Crockpot Ham and Potato Soup Recipe
Introduction
This Crockpot Ham and Potato Soup is a comforting, hearty meal perfect for chilly days. Packed with tender potatoes, flavorful ham, and creamy broth, it’s an easy slow cooker recipe that fills your home with delicious aromas.

Ingredients
- 2 pounds potatoes (Yukon gold or russets; about 6 potatoes)
- 1 cup onion (chopped, about 5 ounces)
- 2 stalks celery (chopped, about ½ cup)
- 2 large carrots (chopped, about 4 ounces)
- 4 cups chicken broth
- 12 ounces ham (about 3 cups, cubed)
- ¼ cup all-purpose flour
- 1¼ cups half and half (or substitute whole milk)
- ½ cup sour cream
- 1 teaspoon salt
- 1 teaspoon pepper
- 1 tablespoon dried parsley
- Shredded cheese (optional for garnish)
Instructions
- Step 1: Prepare the vegetables by cubing the potatoes (no need to peel), chopping the carrots and celery, and dicing the onion.
- Step 2: Cube the ham into bite-sized pieces using a cutting board and sharp knife.
- Step 3: Add the ham, potatoes, onion, carrots, celery, chicken broth, dried parsley, salt, and pepper into your slow cooker. Stir to combine.
- Step 4: Cook on low for 7-8 hours or on high for 4-5 hours until the vegetables are tender.
- Step 5: In a small bowl, whisk together the flour, half and half, and sour cream until smooth. Add this mixture to the cooked soup and stir well.
- Step 6: Use a potato masher to mash the soup gently a few times, breaking down some vegetables to thicken the soup.

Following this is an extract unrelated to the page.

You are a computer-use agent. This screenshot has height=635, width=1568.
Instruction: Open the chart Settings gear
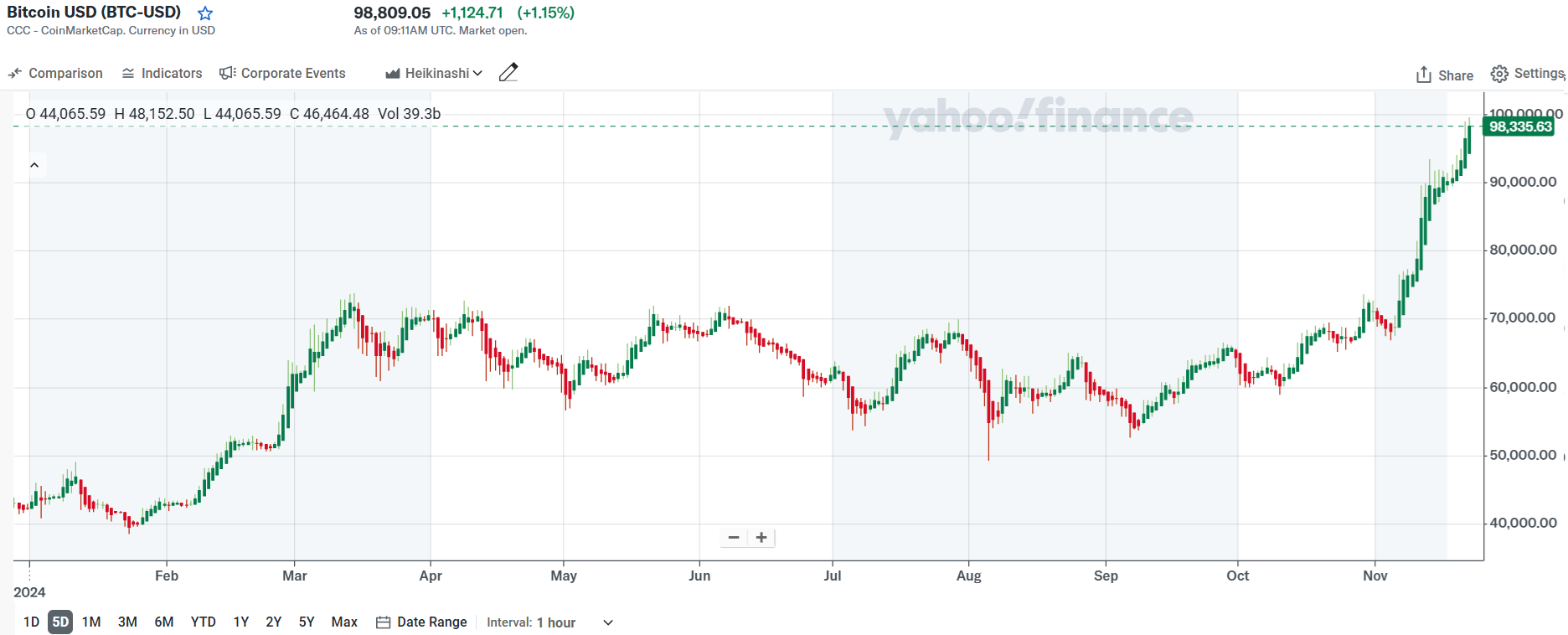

- Step 7: Set the slow cooker to high, cover, and cook for another 15 to 20 minutes to let the soup thicken fully.
- Step 8: Ladle the soup into bowls and garnish with shredded cheese if desired. Serve warm and enjoy!
Tips & Variations
- For extra flavor, sauté the onions, carrots, and celery before adding them to the slow cooker.
- Use smoked ham for a deeper, smokier taste in your soup.
- Swap half and half for whole milk for a lighter version, or use heavy cream for richer soup.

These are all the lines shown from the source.